Bij credential stuffing worden eerder gelekte of gestolen e-mailadressen en wachtwoorden gebruikt om op geautomatiseerde wijze toegang tot accounts te krijgen. Aanvallers kijken of ze met inloggegevens die bij website A zijn gestolen ook op website B kunnen inloggen. De aanval is alleen mogelijk wanneer gebruikers hun wachtwoorden hergebruiken en bedrijven geen maatregelen tegen dergelijke geautomatiseerde aanvallen nemen.

Cybersecuritybedrijf Synthient vond op internet meerdere lijsten die criminelen voor het uitvoeren van credential stuffing-aanvallen gebruiken. Het bedrijf deelde de lijsten met Have I Been Pwned. Via de zoekmachine kunnen mensen kijken of hun e-mailadres in een bekend datalek voorkomt of op andere wijze is gecompromitteerd, bijvoorbeeld door malware. In totaal bleken de lijsten bijna 2 miljard gecompromitteerde e-mailaccounts te bevatten en 1,3 miljard gestolen wachtwoorden.

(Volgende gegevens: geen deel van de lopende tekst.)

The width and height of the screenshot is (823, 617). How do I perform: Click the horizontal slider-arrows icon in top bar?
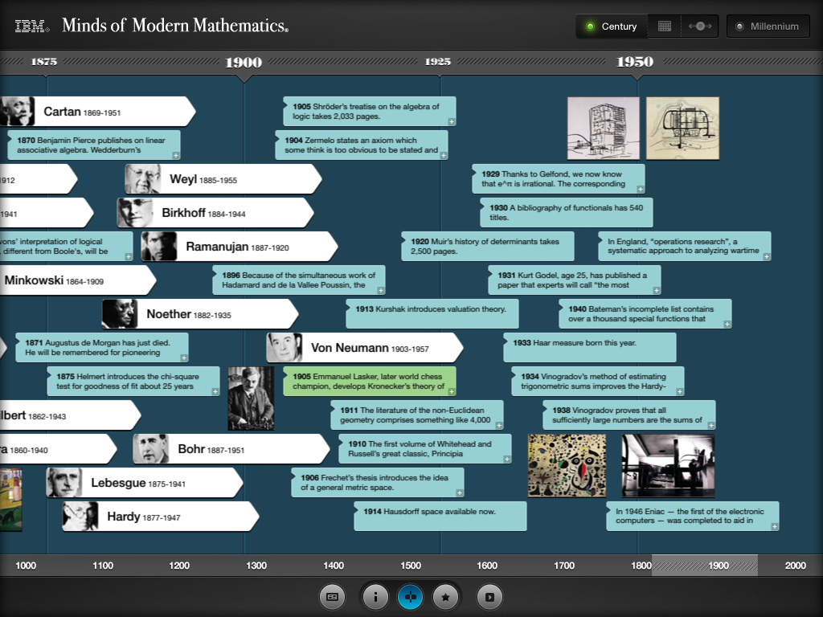click(x=700, y=27)
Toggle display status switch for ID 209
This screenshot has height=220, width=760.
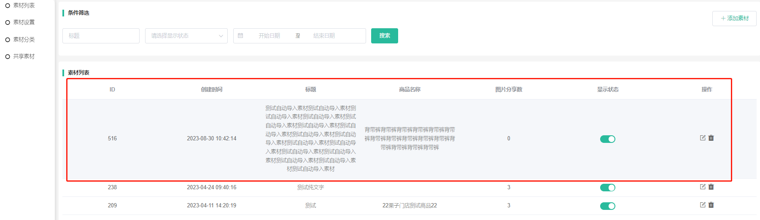pyautogui.click(x=607, y=206)
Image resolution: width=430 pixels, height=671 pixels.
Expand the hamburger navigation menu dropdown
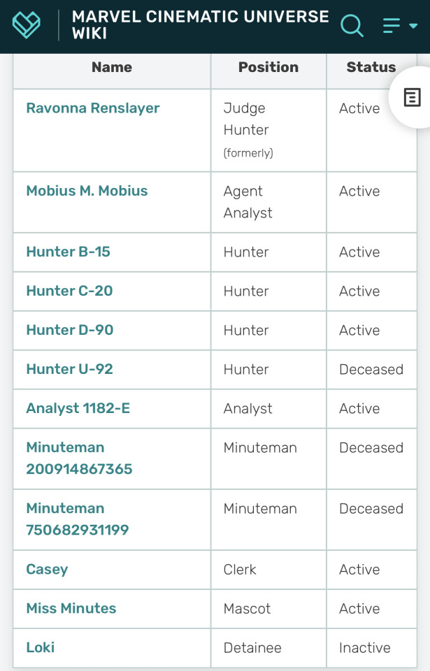tap(400, 26)
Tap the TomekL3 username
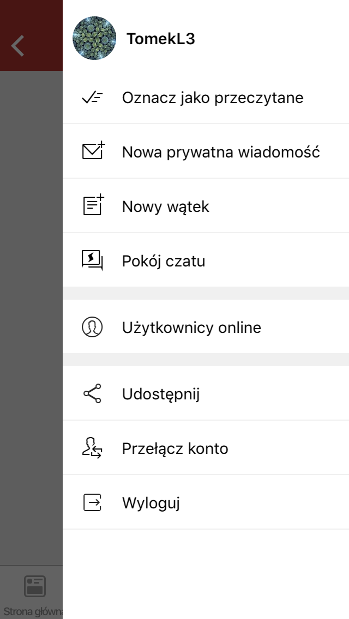 tap(160, 39)
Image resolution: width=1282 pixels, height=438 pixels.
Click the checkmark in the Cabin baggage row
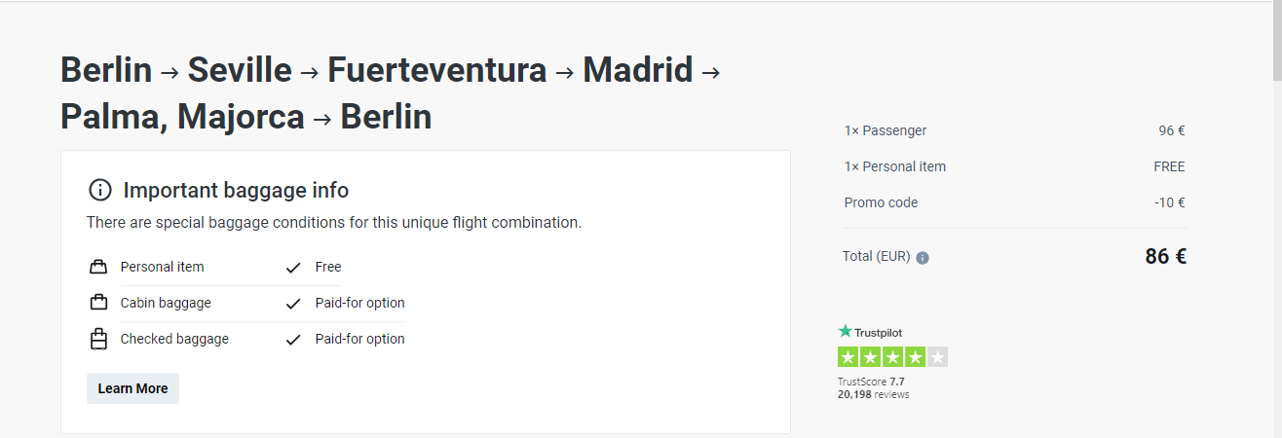(x=293, y=304)
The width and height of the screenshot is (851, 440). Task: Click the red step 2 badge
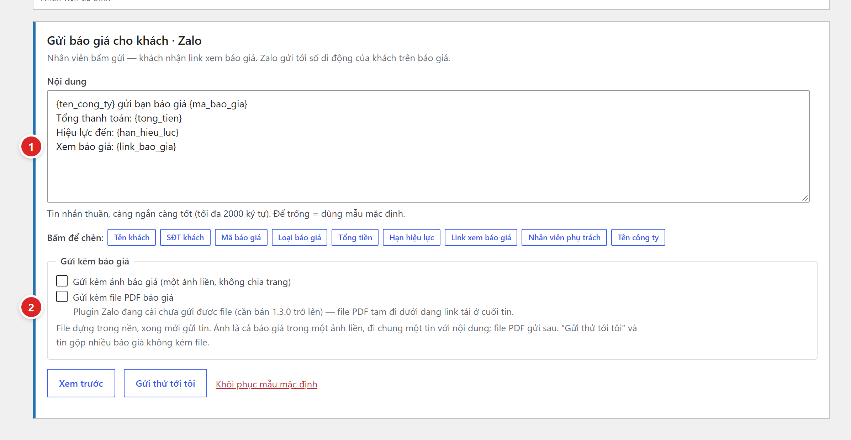31,307
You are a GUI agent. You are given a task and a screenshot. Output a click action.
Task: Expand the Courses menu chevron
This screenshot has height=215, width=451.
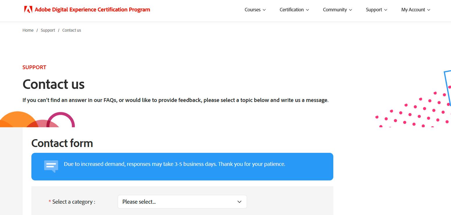click(x=264, y=10)
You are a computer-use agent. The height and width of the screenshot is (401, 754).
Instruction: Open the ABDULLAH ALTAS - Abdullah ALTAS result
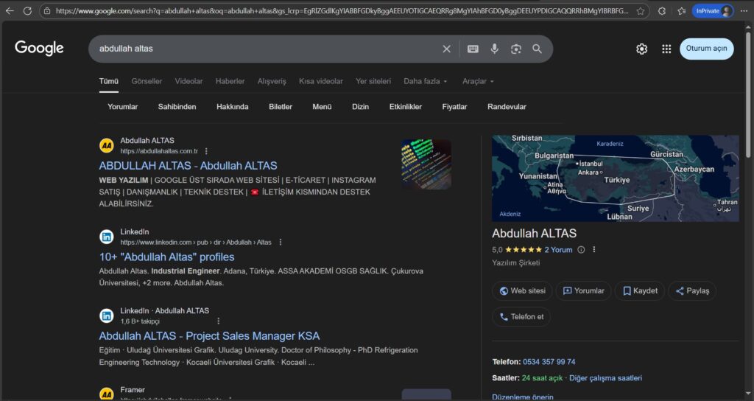(x=188, y=166)
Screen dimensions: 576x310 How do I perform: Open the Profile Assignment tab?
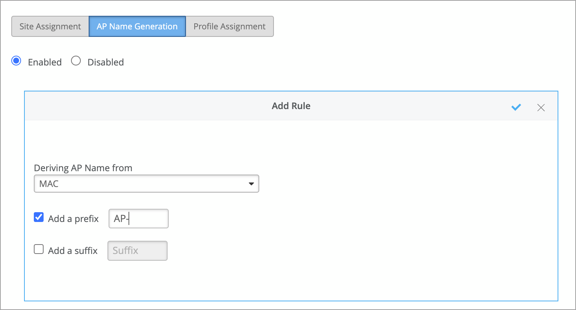230,26
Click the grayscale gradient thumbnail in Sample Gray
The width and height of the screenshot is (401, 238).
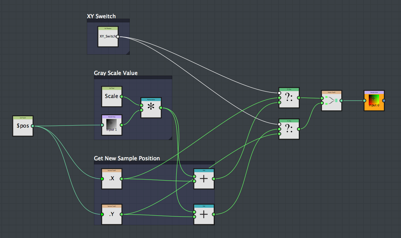click(x=112, y=124)
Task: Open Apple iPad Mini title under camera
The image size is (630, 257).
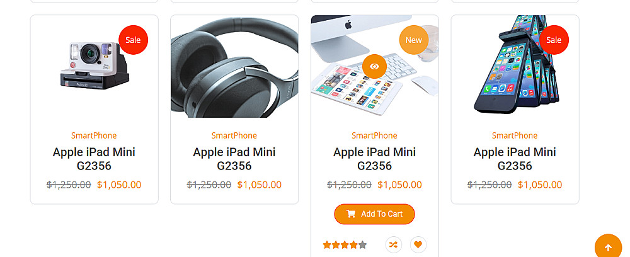Action: [94, 159]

De bijna 2 miljard e-mailadressen zijn toegevoegd aan Have I Been Pwned. 76 procent van de e-mailadressen was al bij de datalekzoekmachine bekend. Naast de zoekmachine biedt Have I Been Pwned ook een dataset genaamd Pwned Passwords. Dit is een verzameling van wachtwoorden en wachtwoordhashes die in datalekken voorkomen. Beheerders kunnen bijvoorbeeld via de wachtwoordhashes kijken of die overeenkomen met de wachtwoordhashes in hun omgeving. Van de 1,3 miljard gestolen wachtwoorden waren er 625 miljoen nog niet bekend.